South Philly resident Henry Jones met his wife several years ago at an archdiocesan senior center, where he would shoot a few games of pool while she caught up “with all the ladies.”
Now, the couple and a hundred of their closest friends are enjoying a brand new facility that was officially dedicated this week.
More than 120 people gathered Dec. 5 as Auxiliary Bishop John McIntyre blessed the St. Edmond Senior Community Center in the West Passyunk neighborhood of South Philadelphia. Located on the lower level of St. Edmond Church, a worship site of St. Monica Parish, the recently renovated facility will offer access to nutritious meals, supplemental food resources, recreational activities and benefits counseling.
The center is one of four operated by archdiocesan Catholic Housing and Community Services (CHCS), which provides a continuum of care to the region’s older adults through activity centers, in-home support and affordable housing.

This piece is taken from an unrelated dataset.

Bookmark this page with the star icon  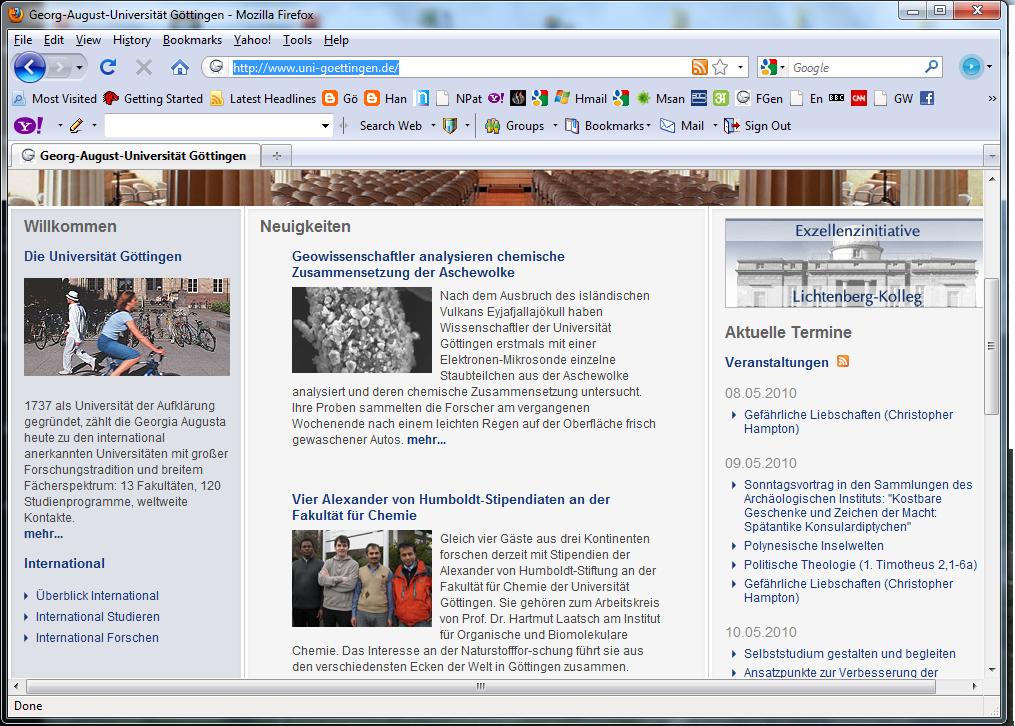coord(720,67)
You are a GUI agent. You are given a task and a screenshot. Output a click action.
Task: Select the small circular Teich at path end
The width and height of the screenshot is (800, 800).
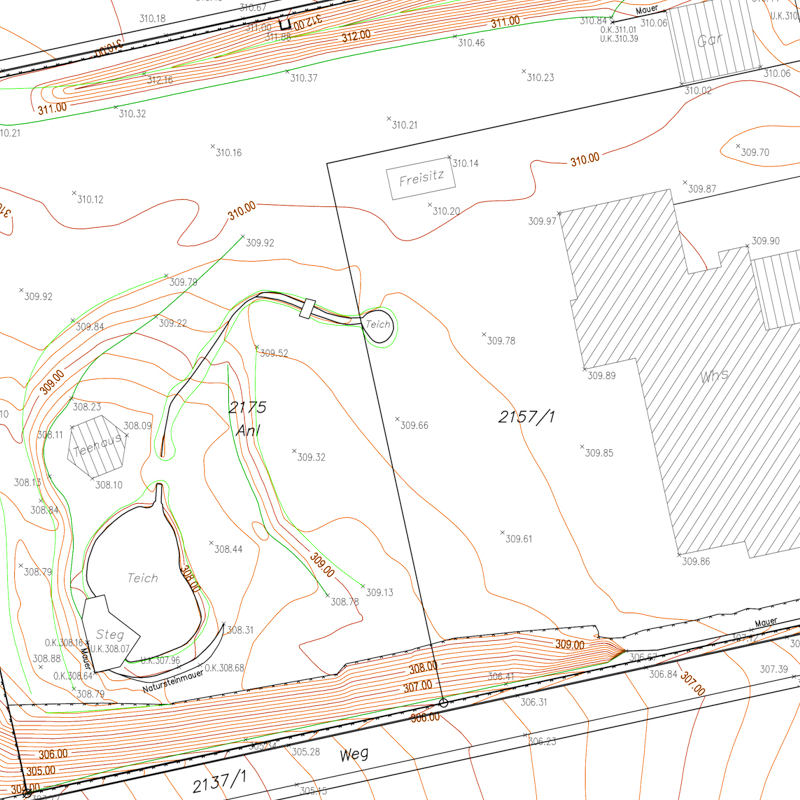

The St. Edmond site superseded CHCS’s St. Charles Senior Center, formerly on the 1900 block of Christian Street in the Point Breeze section of the city. Karen Becker, CHCS director of senior services, commended staff and supporters for ensuring that services were suspended for just one day during the transition, which was completed in mid-October.
Becker also noted that the move had already enticed more seniors to take advantage of St. Edmond’s free membership.
“At St. Charles, we averaged about 60 seniors per day, and those numbers have gone up a lot,” said Becker, adding that St. Edmond can accommodate 100 or more regular clients.
St. Edmond director Kathy Boles, who had previously managed the St. Charles site, thanked the number of partners whose combined efforts had made “prayers come true.”
CHCS deputy secretary John Wagner highlighted his agency’s longtime collaboration with the Philadelphia Corporation for Aging (PCA), which with the archdiocese provides major funding for CHCS’s senior centers.
PCA president and CEO Holly Lange was on hand at the Dec. 5 event, which was also attended by state Sen. Lawrence Farnese, state Rep. Jordan Harris and office representatives of state Sen. Anthony Williams and Philadelphia City Councilman Kenyatta Johnson.
Father Joseph Kelley, pastor of St. Monica Parish, welcomed center participants as “an integral part of the parish.”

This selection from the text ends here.